··· SOURCE PASSAGE
Studio album by Deni Hines
- Released: 18 November 2016
- Recorded: 2014
- Studio: Hercules Street Studio and Kings X Music
- Genre: Soul
- Label: Bitchin' Productions
- Producer: Insider Trading & Eddie Said

Deni Hines chronology
| The Other Woman (2007) | The Soul Sessions (2016) | The Tokyo Sessions (2024) |

Singles from The Soul Sessions
- "What About Love " Released: 2 December 2016; "I Got Your Back" Released: 7 April 2017; "Been So Long" Released: 28 April 2017;

= The Soul Sessions (Deni Hines album) =

The Soul Sessions is the fourth studio album by Australian singer Deni Hines. It was released on 18 November 2016 by Bitchin' Productions. The album was released in Japan by P-Vine.

The album includes several tracks co-written by Hines—"I Got Your Back", "Runnin'" and the lead single "What About Love".
······
··· DATA EXTRACT
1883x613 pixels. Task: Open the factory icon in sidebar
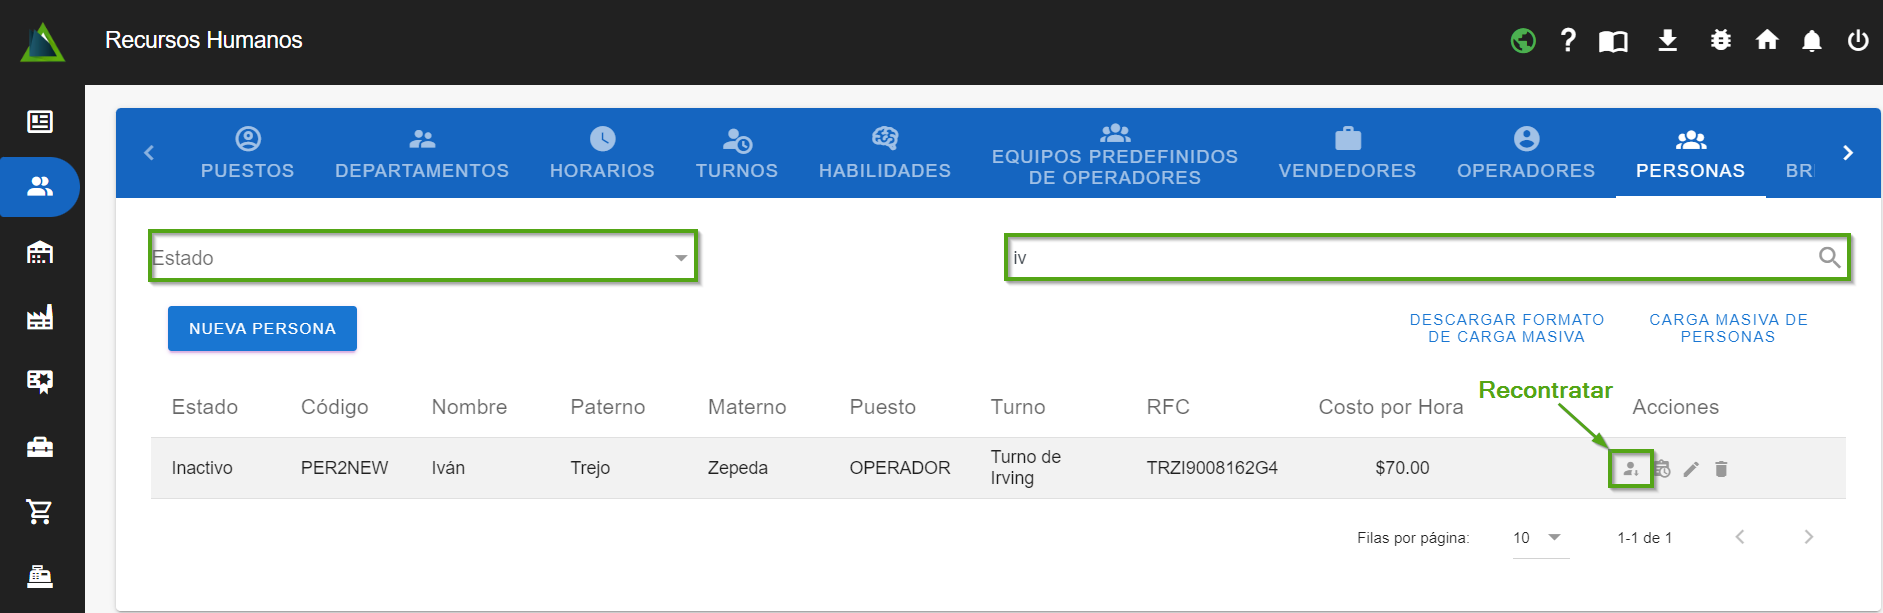tap(40, 318)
······
> PROBLEMS TO SOLVE:
1/ According to the article on The Soul Sessions, which label released the album in Japan?
2/ Please revise the stretch of the article on The Soul Sessions from "Deni Hines chronology" through "Japan by P-Vine.", putting "vocalist" in place of "singer".
3/ Carry on the article on The Soul Sessions, starting after its last sentence.

> TASK RESULTS:
1/ P-Vine released the album in Japan.

2/
Deni Hines chronology
| The Other Woman (2007) | The Soul Sessions (2016) | The Tokyo Sessions (2024) |

Singles from The Soul Sessions
- "What About Love " Released: 2 December 2016; "I Got Your Back" Released: 7 April 2017; "Been So Long" Released: 28 April 2017;

= The Soul Sessions (Deni Hines album) =

The Soul Sessions is the fourth studio album by Australian vocalist Deni Hines. It was released on 18 November 2016 by Bitchin' Productions. The album was released in Japan by P-Vine.

3/
==Background and Release==
Throughout 2013 and 2014, Hines performed around Australia 'The Café Soul Sessions' tour and the idea for a soul-inspired album was born.

Hines decided to record the album concept, stating "I had a moment on stage recently where I stood back and watched them and thought 'Man, this band is hot!' and I wanted to capture in a recording how good they are when they play live." She added; "I hope you support the project because I'd really like to showcase these amazing musicians with songs that have been close to my heart since I was a child."

Hines also wanted to write original tracks for the album, inspired by the soul concept.

The Soul Sessions features cover art from celebrated artist Gabrielle Pool, who created the painting, which was sold at the Oasis Africa Charity Auction night to raise funds for the children of Kibera, Africa's largest slum. Hines and Pool flew to Kibera, with Hines teaching the children how to sing, while Pool taught them how to paint.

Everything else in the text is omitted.